Today, I should walk around with a warning posted to my forehead:
I am in desperate need of a run- a good run- today. A run where I can pound the ground, shake loose my mental junkies that are bogging me down, and just leave all my stress, dissatisfaction, and frustration from this week in a sweaty pile on the road.
Have you ever had one of those weeks where you feel like you disappoint everybody you come into contact with? Thus has been my experience this week.
It started out as a dizzy, dazed, doozy on Monday. I was hit hard with yet another sinus infection. I was warned this could happen during the healing process and it came on fierce. I was left tired and sick to my stomach by the time the work day ended. Incoherent, I put myself to bed early and hoped for recovery through the night.
Tuesday morning didn’t prove to provide any relief. I felt like I had taken a sleeping pill as I tried to wake up. To make matters worse, we lost power in the middle of the night when a nasty storm blew through (75 mph winds) and it was still out when my phone alarm went off. I packed up our frozen and cold food from the fridge and freezer, threw my laptop and work materials in a bag and hauled myself and our loot to my parents house, where they had power, to set up a temporary office. When the power finally came on, the internet went out. It was not my most productive day and I felt myself getting buried deeper and deeper in work and home matters. I was still a dizzy mess and I couldn’t hide my crankiness. I cancelled plans to meet a friend and attend book club and felt like I let everyone down as once again, I put myself to bed early.

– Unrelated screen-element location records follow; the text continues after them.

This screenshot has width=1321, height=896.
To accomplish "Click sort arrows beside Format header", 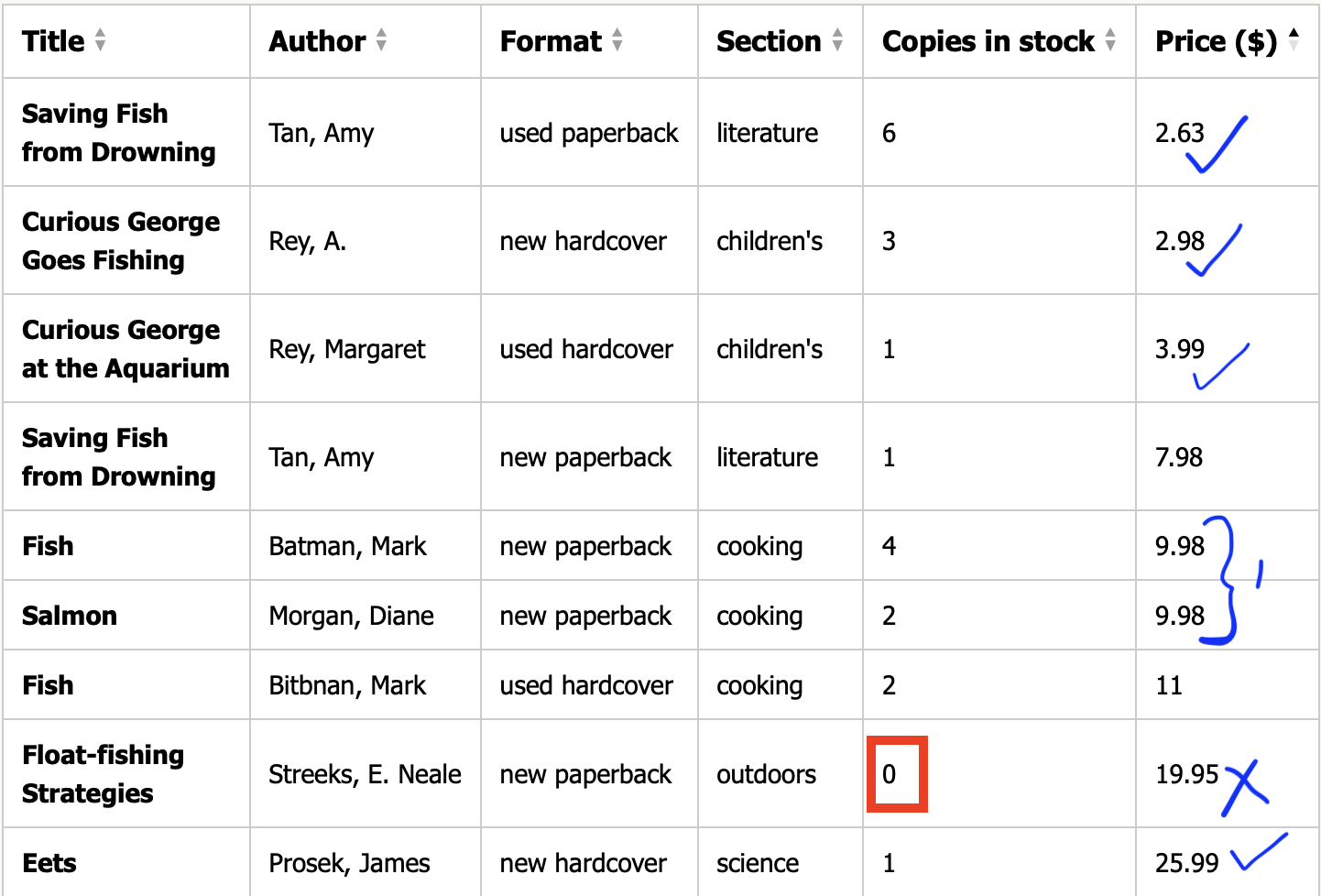I will tap(617, 40).
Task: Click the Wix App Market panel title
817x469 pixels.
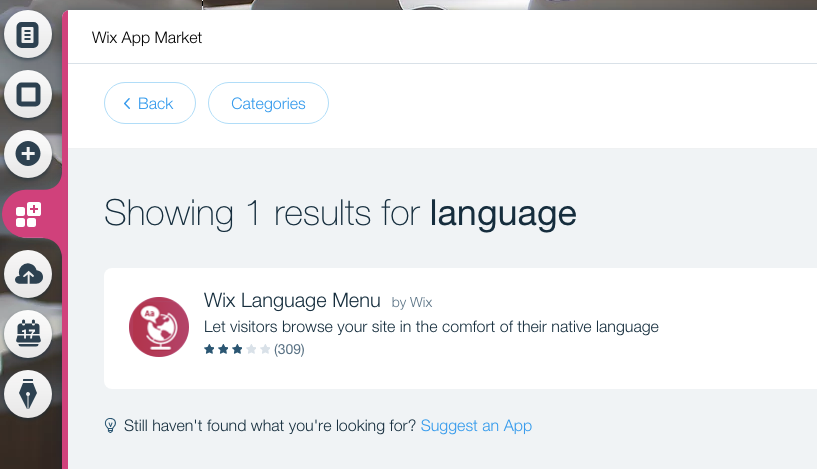Action: (147, 38)
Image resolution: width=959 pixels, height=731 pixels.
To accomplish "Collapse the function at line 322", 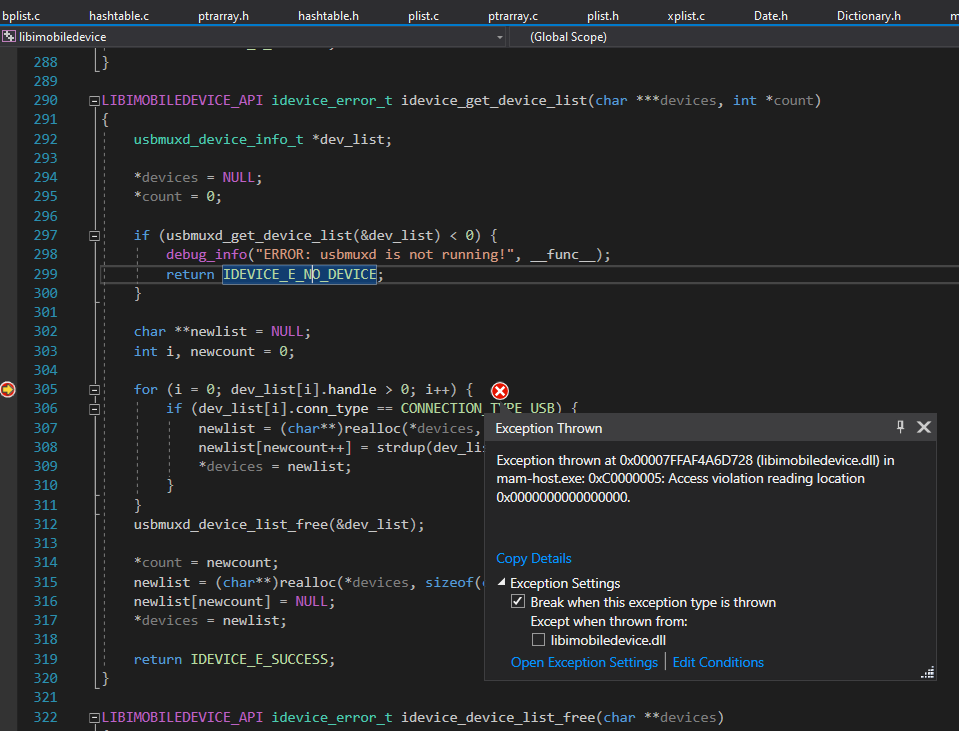I will click(93, 716).
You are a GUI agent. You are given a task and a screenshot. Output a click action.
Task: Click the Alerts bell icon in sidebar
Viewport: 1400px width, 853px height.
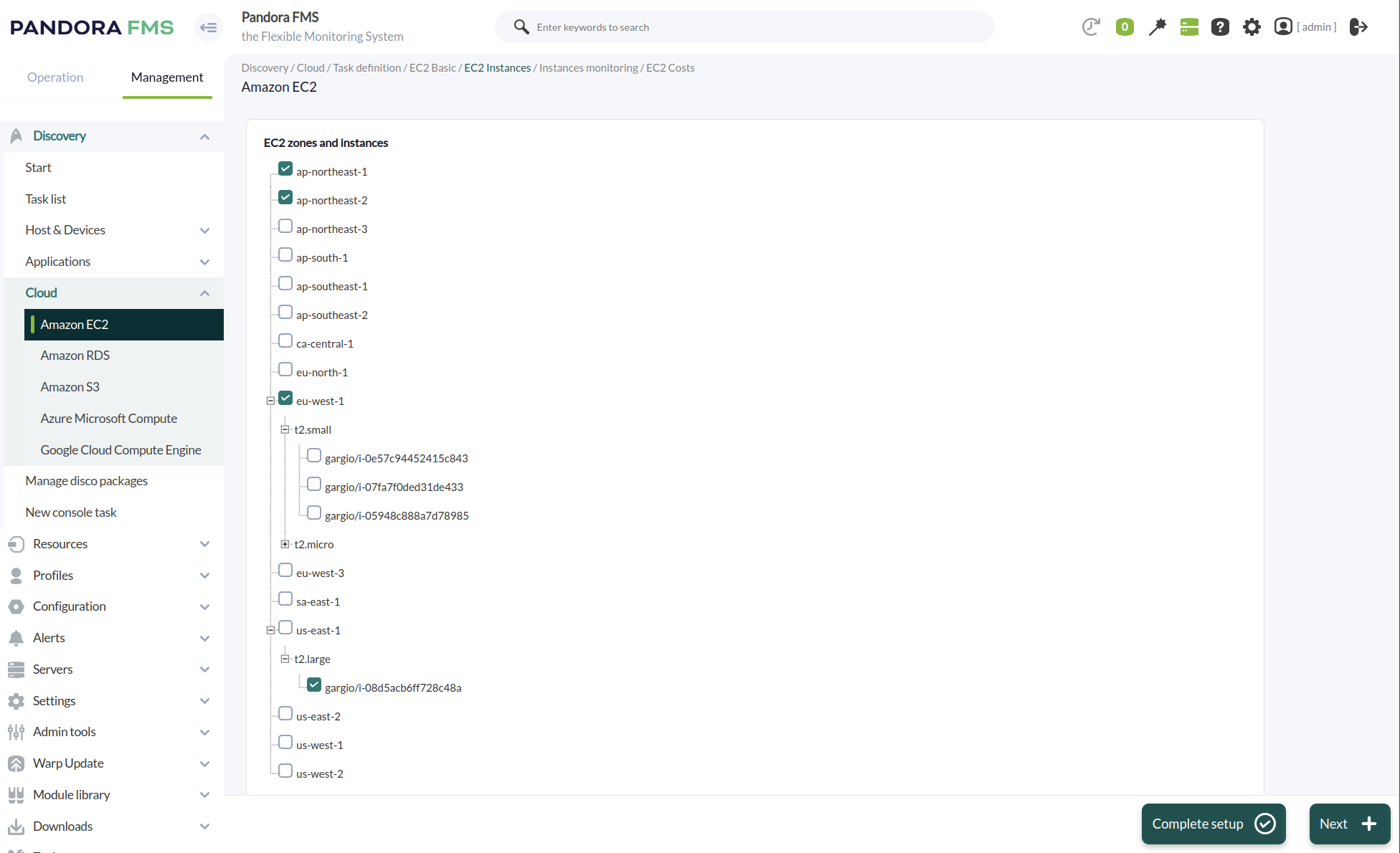pyautogui.click(x=16, y=638)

By Wednesday, the antibiotics seemed to finally kick in. My mind was clearer and I finally felt more awake. I was bogged down in meetings all day and the feeling of not getting any work lingered… piling up done. After a text exchange throughout the afternoon with my sister, I felt I had let her down. And add to that discord with the hubs to make for a really great ending to the day. Maybe I should’ve gone to bed earlier and the discord wouldn’t have happen.

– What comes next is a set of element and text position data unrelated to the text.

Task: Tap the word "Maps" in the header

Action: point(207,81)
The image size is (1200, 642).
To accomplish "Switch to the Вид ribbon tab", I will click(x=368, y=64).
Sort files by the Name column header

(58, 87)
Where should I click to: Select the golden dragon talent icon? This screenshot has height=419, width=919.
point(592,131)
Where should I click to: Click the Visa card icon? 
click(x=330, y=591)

Which brings us to today… the discord with the hubs continues. That has bled over into my ability to think clear. The 2 Group Power classes I taught this morning were an epic fail as I forgot moves, my phone skipped music tracks, and I was just plain not present during class. As I drove home from the gym, I couldn’t shake the feeling that this is not my life. I feel misplaced. I don’t belong in this life of discord and disconnect.

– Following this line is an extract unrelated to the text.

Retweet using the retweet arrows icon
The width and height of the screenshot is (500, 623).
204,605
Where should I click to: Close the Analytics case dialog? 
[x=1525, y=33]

I feel like I need a vacation for me. That instinct of fight or flight? I want to flee. I need time to set aside and get my “stuff” (insert a different 4 letter word that starts with an “s”) together. I know I could do that during a run. I could push all aside and pound it out. It’s more productive than siting here obsessing on the verge of tears. Alas, there is no time to squeeze in a run today. No time for solitude, to work through my mental junkies.
Until tomorrow… “Group Therapy” is already penned in on my calendar- a longer run with my girlfriends to start my day off right. It’s just what the “doctor” prescribed.